The shortest holiday shopping season since 2002 has many national retailers opening their doors today, Thanksgiving Day, in a bid for more than $600 billion in annual consumer spending, experts said.

This year’s Thanksgiving falls as late as the calendar possibly allows, leaving just 27 days until Christmas, compared to 33 days last year. Consumers will have four, not five, full weekends this year for gift-buying in that time frame.

“The more time they can extend the shopping season the better for the retailers to make money,” said Serdar Durmusoglu, a University of Dayton associate professor of marketing.

Retail experts said the weak economy in the wake of October’s partial government shutdown, as well as increased competition from online retailers, also are helping to further shift the start of the holiday shopping season from its traditional date on “Black Friday.”

In recent years, a number of major retailers such as Wal-Mart, Target and Kohl’s started opening at midnight on Black Friday to give consumers an early start on holiday deals. Last year, Wal-Mart, Sears and Toys ‘R Us moved up their openings four hours earlier to 8 p.m. on Thanksgiving.

This year, Cincinnati-based Macy’s will open on Thanksgiving for the first time in the company’s 155-year history. Kmart stores will start offering Black Friday deals at 6 a.m. today.

Macy’s officials attributed the trend to consumer demand and being consistent with their competitors.

An American Express survey found that 27 percent of shoppers want to get their holiday buying done by December, up from 24 percent last year.

Despite public concerns about the increasing commercialization of a traditional family holiday, Thanksgiving is fast becoming the day for retailers to start their big holiday push for profits.

Last year, more than 35 million American visited retailers’ stores and websites on Thanksgiving, up 20 percent from 29 million in 2011, according to the National Retail Federation.

Online spending last year on Thanksgiving Day jumped 32 percent from 2011, according to data from marketing analytics firm comScore.
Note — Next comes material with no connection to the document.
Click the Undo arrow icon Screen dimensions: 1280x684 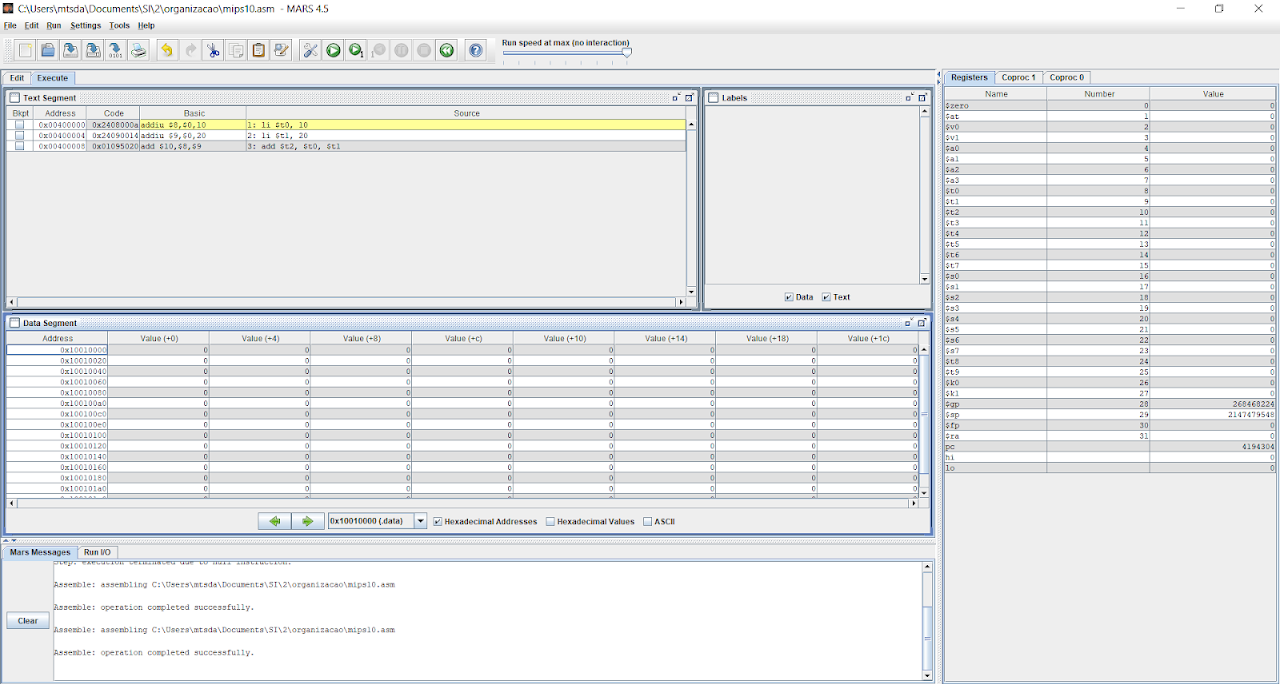click(x=167, y=50)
During the past five years, online spending on Thanksgiving has increased 132 percent.

“Now more physical stores are open,” allowing shoppers to inspect items and try on clothing before purchasing, Durmusoglu said.
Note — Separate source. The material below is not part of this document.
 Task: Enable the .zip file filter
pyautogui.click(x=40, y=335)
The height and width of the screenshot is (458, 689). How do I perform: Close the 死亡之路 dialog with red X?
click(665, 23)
Black Friday takes its name from an accounting term that refers to profit being indicated in black ink and losses in red, according to Durmusoglu. “A majority of retailers, they actually become profitable at the end of the year, especially … right after the Black Friday sales,” he said.

The November-December holiday shopping season can represent as much as 20 to 40 percent of annual sales for some retailers, according to the National Retail Federation.

The retail federation is forecasting holiday season sales of $602.1 billion, an increase of 3.9 percent over 2012’s sales growth. Last year, holiday sales increased 3.5 percent to $579.5 billion. The forecast is higher than the 10-year average holiday sales growth of 3.3 percent.

Ohio consumers are expected to spend nearly $15 billion during this year’s holiday shopping season, a 3.5 increase from 2012, according to a University of Cincinnati economic forecast released this week.

Online holiday sales this year are forecast to grow from 13 to 15 percent over 2012 to as much as $82 billion, according to, the retail federation’s digital commerce division.

Retailers are expected to hire between 720,000 and 780,000 seasonal workers this holiday season, which is in line with the 720,500 seasonal jobs added in 2012, federation officials said.

Many retail employees likely will be working today when stores open their doors to throngs of holiday shoppers, instead of being home with their families. “This has been an ongoing issue for the last few years,” Durmusoglu said.

Some retailers are offering employees perks and extra pay for working the Thanksgiving holiday. For example, Wal-Mart said an estimated 1 million employees working today will receive extra “holiday” pay, a turkey dinner and 25 percent off a future purchase. Macy’s allowed workers to volunteer for the holiday shifts they prefer.

Durmusoglu said it is unlikely retailers will ever go back to being closed on Thanksgiving, even with a longer holiday shopping season. “Once you give something, you can’t take it back easily from consumers. There might be a backlash,” he said.